##### Material for this exercise

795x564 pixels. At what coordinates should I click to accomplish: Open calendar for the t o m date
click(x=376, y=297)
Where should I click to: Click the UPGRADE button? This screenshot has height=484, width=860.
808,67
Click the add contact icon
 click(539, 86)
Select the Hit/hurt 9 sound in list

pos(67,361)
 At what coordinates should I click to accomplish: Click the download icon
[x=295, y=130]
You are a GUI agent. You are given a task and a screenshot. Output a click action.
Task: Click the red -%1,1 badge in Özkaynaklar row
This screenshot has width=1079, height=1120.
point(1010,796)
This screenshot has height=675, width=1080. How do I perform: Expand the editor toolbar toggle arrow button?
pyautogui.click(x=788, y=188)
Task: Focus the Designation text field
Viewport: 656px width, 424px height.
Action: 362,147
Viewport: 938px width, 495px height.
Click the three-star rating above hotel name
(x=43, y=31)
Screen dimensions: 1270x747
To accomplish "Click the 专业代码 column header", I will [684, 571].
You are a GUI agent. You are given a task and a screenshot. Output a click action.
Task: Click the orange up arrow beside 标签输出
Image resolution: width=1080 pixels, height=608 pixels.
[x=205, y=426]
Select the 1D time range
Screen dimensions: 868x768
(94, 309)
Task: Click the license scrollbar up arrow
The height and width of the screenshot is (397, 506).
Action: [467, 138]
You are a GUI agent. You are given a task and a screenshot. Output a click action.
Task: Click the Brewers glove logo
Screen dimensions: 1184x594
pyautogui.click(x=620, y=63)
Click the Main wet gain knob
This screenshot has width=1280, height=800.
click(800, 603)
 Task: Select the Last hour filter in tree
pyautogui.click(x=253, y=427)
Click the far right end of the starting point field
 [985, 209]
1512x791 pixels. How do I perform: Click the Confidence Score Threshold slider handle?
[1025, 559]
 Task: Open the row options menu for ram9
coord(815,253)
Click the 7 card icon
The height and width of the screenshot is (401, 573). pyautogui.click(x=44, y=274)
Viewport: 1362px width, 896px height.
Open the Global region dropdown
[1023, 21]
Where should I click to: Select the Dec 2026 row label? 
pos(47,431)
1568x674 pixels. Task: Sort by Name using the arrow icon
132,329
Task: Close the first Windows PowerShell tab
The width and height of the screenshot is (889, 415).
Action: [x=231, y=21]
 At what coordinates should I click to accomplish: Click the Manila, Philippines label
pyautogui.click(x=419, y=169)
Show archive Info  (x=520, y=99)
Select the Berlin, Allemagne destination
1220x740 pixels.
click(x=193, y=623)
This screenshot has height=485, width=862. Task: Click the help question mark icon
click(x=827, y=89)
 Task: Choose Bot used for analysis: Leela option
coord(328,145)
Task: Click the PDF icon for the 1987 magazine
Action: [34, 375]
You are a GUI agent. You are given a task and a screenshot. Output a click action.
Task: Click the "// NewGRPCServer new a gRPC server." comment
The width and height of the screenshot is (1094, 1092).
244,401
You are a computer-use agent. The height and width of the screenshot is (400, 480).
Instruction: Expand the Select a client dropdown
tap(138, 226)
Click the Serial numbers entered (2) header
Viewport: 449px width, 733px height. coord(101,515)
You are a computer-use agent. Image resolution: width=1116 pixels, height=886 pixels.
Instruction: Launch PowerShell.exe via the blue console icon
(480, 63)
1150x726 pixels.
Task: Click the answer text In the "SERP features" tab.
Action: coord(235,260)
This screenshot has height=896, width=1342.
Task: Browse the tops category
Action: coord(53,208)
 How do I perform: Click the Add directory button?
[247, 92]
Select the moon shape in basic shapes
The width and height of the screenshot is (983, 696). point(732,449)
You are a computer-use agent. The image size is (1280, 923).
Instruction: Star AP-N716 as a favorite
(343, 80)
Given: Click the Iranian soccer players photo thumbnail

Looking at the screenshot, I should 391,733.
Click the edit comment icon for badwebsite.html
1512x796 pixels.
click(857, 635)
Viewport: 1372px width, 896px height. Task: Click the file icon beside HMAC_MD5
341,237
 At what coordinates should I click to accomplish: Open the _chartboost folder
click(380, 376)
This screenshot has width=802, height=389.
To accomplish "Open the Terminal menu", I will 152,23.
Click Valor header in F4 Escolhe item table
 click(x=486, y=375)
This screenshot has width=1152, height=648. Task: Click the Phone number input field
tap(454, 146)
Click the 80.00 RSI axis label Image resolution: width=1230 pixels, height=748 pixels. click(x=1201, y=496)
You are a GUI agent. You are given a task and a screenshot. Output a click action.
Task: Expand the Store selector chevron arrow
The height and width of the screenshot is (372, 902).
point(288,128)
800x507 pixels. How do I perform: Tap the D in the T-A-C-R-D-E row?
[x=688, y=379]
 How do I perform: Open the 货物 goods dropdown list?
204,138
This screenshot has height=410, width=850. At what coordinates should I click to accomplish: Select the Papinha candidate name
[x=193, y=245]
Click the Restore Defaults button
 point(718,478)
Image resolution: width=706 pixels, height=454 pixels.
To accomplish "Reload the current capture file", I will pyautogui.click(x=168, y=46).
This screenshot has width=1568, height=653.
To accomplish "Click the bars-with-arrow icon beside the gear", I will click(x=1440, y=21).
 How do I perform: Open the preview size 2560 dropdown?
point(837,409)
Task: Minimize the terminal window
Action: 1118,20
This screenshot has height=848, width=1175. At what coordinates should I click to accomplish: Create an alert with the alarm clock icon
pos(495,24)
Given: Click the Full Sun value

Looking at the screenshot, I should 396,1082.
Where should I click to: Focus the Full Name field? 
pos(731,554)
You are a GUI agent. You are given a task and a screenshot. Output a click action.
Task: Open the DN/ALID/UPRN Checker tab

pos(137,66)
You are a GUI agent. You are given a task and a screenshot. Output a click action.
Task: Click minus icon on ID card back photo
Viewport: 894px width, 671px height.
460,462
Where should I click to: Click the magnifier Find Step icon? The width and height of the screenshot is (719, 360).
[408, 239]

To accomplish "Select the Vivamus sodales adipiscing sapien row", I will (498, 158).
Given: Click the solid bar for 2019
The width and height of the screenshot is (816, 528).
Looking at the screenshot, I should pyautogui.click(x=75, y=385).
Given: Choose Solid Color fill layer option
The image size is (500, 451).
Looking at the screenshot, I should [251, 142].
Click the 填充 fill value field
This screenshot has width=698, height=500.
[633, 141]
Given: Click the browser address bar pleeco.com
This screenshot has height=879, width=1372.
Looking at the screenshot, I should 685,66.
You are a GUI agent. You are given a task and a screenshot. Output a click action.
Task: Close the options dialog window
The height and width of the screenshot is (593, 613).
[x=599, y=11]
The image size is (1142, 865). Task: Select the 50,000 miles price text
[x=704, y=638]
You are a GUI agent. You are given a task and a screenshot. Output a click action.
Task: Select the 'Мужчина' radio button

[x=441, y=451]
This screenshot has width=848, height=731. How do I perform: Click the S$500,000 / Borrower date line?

##########

Task item: Every line above in which the word "Close" occurs is to be copied.

Solution for this problem:
Task: Close the first Windows PowerShell tab
Task: Close the options dialog window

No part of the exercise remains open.